Il y a dix ans, demander à un bailleur la certification BREEAM ou HQE de son immeuble était une exigence de niche, réservée aux filiales françaises de grands groupes anglo-saxons. En 2024, c'est une condition standard dans les appels d'offres des entreprises de plus de 500 salariés.
Cette transformation n'est pas seulement une question d'image. Elle est portée par des obligations légales croissantes, par des engagements RSE qui engagent la réputation des entreprises, et par des salariés qui considèrent la qualité de l'environnement de travail comme un élément de leur bien-être.
Les certifications en présence
Le paysage des certifications environnementales de l'immobilier tertiaire est riche — et parfois déroutant pour les non-spécialistes.
BREEAM (Building Research Establishment Environmental Assessment Method) est la certification britannique la plus répandue en France pour les immeubles de bureaux. Elle évalue la performance sur neuf catégories (énergie, eau, matériaux, transport, déchets, pollution, santé, gestion, utilisation des sols). Les niveaux vont de Pass à Outstanding, avec Very Good comme seuil généralement exigé par les grands locataires.
HQE (Haute Qualité Environnementale) est la certification française équivalente. Elle est moins demandée par les groupes internationaux mais reste valorisée par les entreprises françaises et les investisseurs institutionnels publics.
Well Building Standard est une certification américaine qui se concentre sur le bien-être des occupants plutôt que sur la performance environnementale pure : qualité de l'air, lumière naturelle, acoustique, accès à l'eau, confort thermique. En 2024, elle est encore rare en France mais progresse rapidement dans les immeubles neufs premium.
E+C- (Énergie Positive et Réduction Carbone) est le label français qui anticipe la future réglementation RE2020. Il certifie les immeubles qui produisent plus d'énergie qu'ils n'en consomment et qui ont un bilan carbone maîtrisé sur l'ensemble de leur cycle de vie.
Comment les grandes entreprises intègrent ces critères
Dans la pratique, les directions immobilières et achats des grandes entreprises ont développé des grilles de sélection où la certification intervient à deux niveaux.

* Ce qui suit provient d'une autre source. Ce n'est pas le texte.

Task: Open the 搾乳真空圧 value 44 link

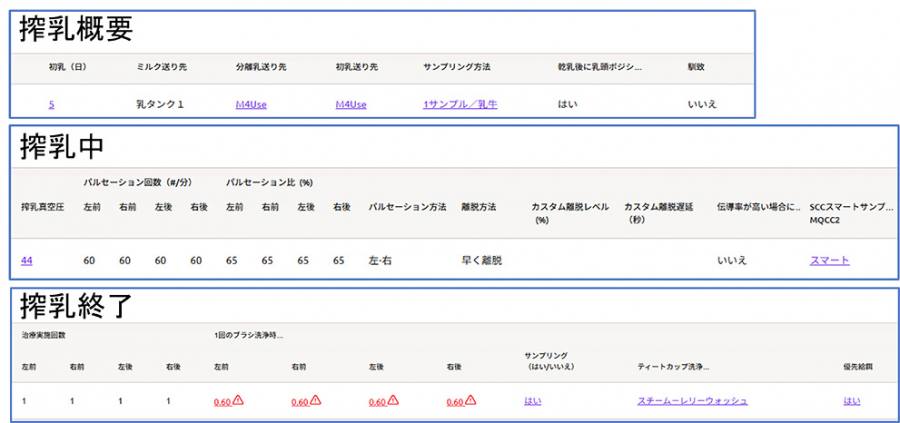Action: click(x=26, y=260)
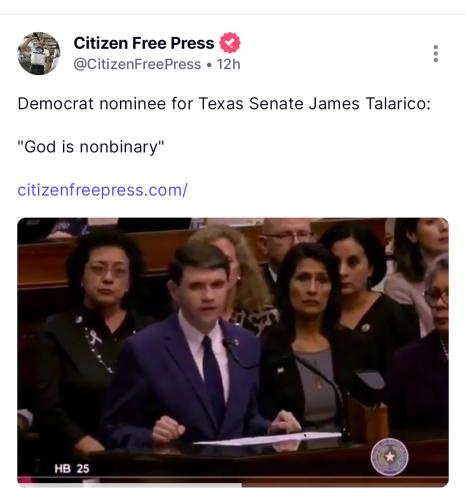Open the @CitizenFreePress handle link
This screenshot has height=500, width=466.
click(x=137, y=64)
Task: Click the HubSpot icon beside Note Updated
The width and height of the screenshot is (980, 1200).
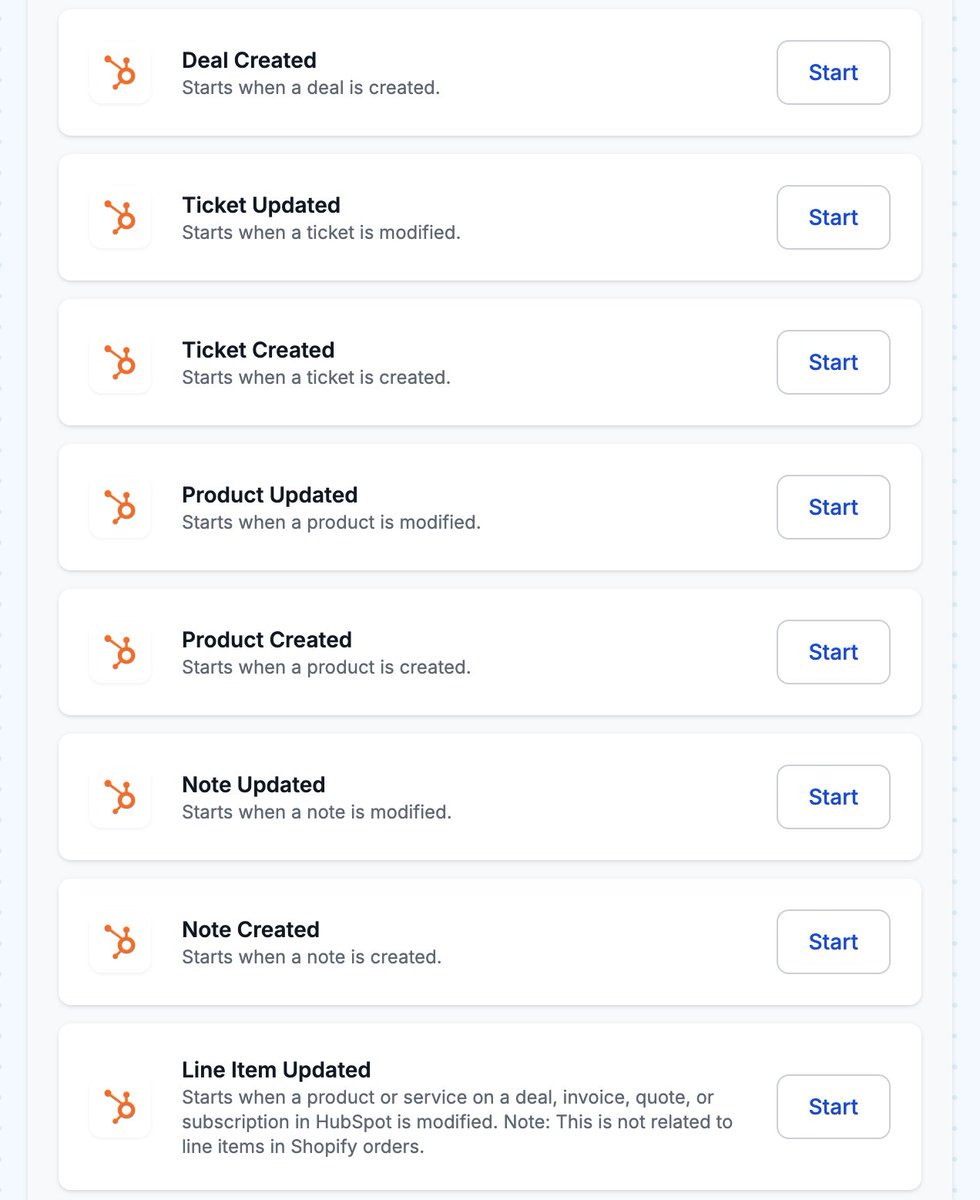Action: [120, 797]
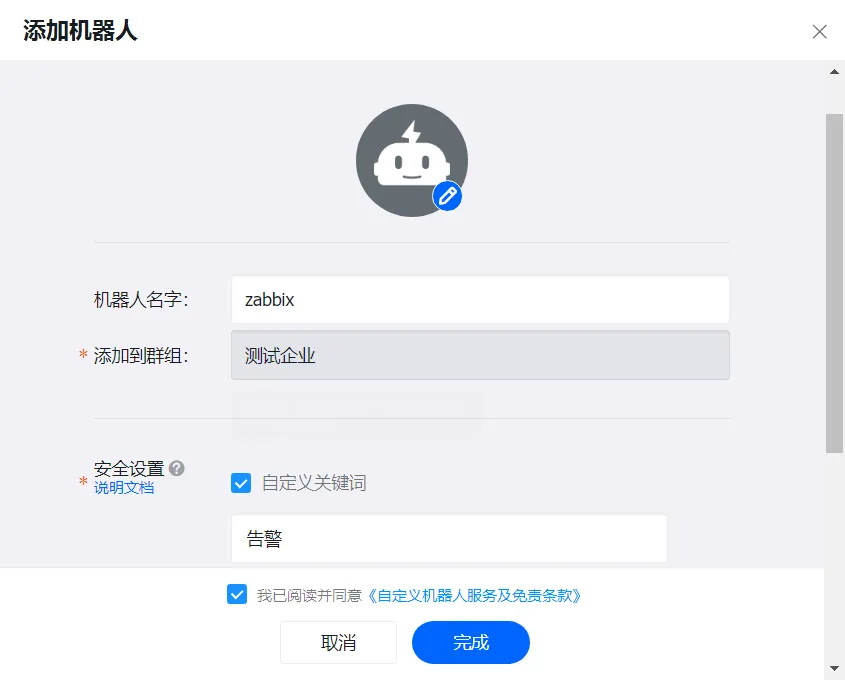
Task: Toggle the 自定义关键词 checkbox
Action: tap(241, 483)
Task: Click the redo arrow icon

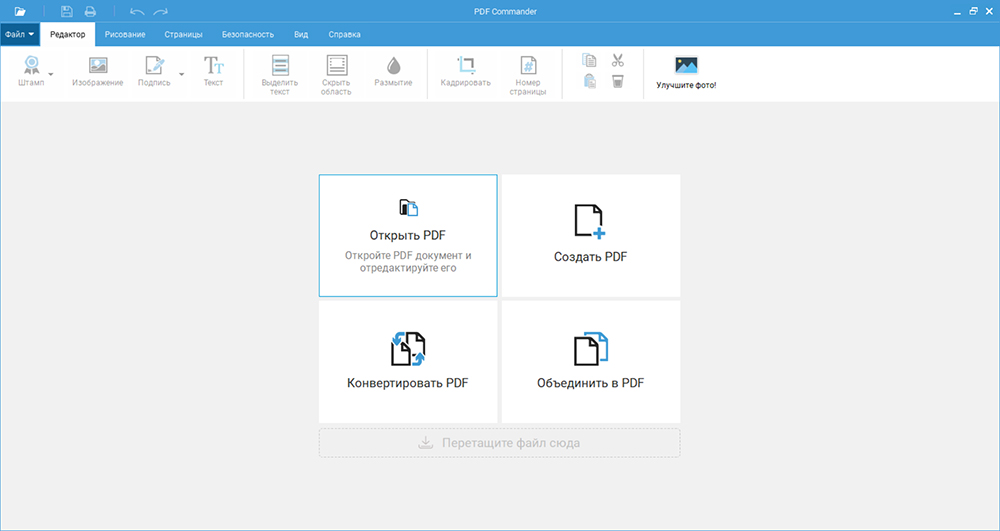Action: (x=160, y=11)
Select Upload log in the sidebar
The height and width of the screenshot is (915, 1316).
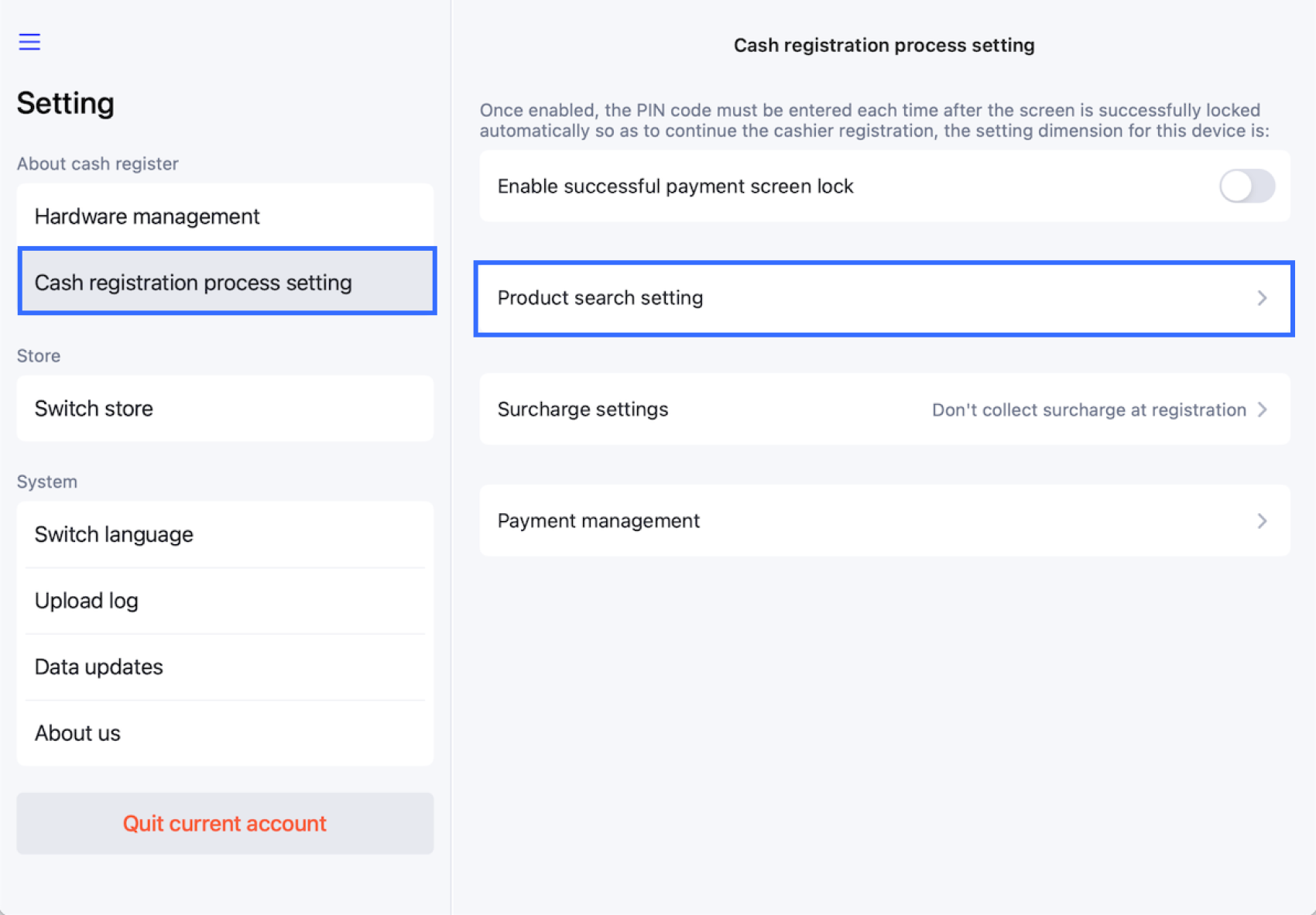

D'abord comme filtre éliminatoire : un immeuble non certifié BREEAM (ou sans engagement de certification en cours) est exclu d'emblée de la short-list dans de nombreux appels d'offres. Ce filtre élimine une part significative du parc existant — notamment les immeubles des années 1980-2000 qui n'ont jamais été restructurés.
Ensuite comme critère de notation : à localisation et prix équivalents, le niveau de certification est un élément de différenciation. Un BREEAM Excellent vaut plus qu'un BREEAM Very Good, qui vaut plus qu'un engagement de certification.
L'effet sur les valeurs et les loyers
La prime "verte" est maintenant mesurée et documentée. Les études des grands brokers (CBRE, JLL, Cushman & Wakefield) convergent : un immeuble certifié BREEAM Very Good ou mieux se loue à des loyers supérieurs de 15 à 25% à ceux d'un immeuble non certifié de qualité comparable dans le même secteur géographique.
La prime à la valeur vénale est encore plus marquée : des taux de capitalisation plus bas (donc des valeurs plus élevées) pour les actifs certifiés, liés à leur moindre risque d'obsolescence réglementaire et à leur plus grande attractivité locative.
Pour les propriétaires d'actifs non certifiés, le choix est binaire : investir dans une restructuration qui intègre les certifications (coûteux, mais qui préserve la valeur), ou accepter une décote progressive sur les loyers et les valeurs vénales.
Ce que les locataires peuvent exiger
Les locataires sont en position de force pour exiger des engagements environnementaux dans les négociations de bail. Le green lease (bail vert) est devenu un cadre standard dans les grandes transactions. Il peut inclure des objectifs chiffrés de performance énergétique avec des pénalités si le bailleur ne les atteint pas, des obligations de transparence sur les consommations réelles du bâtiment, des engagements sur la qualité de l'air intérieur et les conditions de travail, et une clause de révision si la performance se dégrade.
Ces clauses, qui auraient paru exorbitantes à un bailleur en 2015, sont aujourd'hui acceptées dans la plupart des grandes transactions. Le rapport de force a changé — pas partout, pas pour tous les profils d'actifs, mais la tendance est irréversible.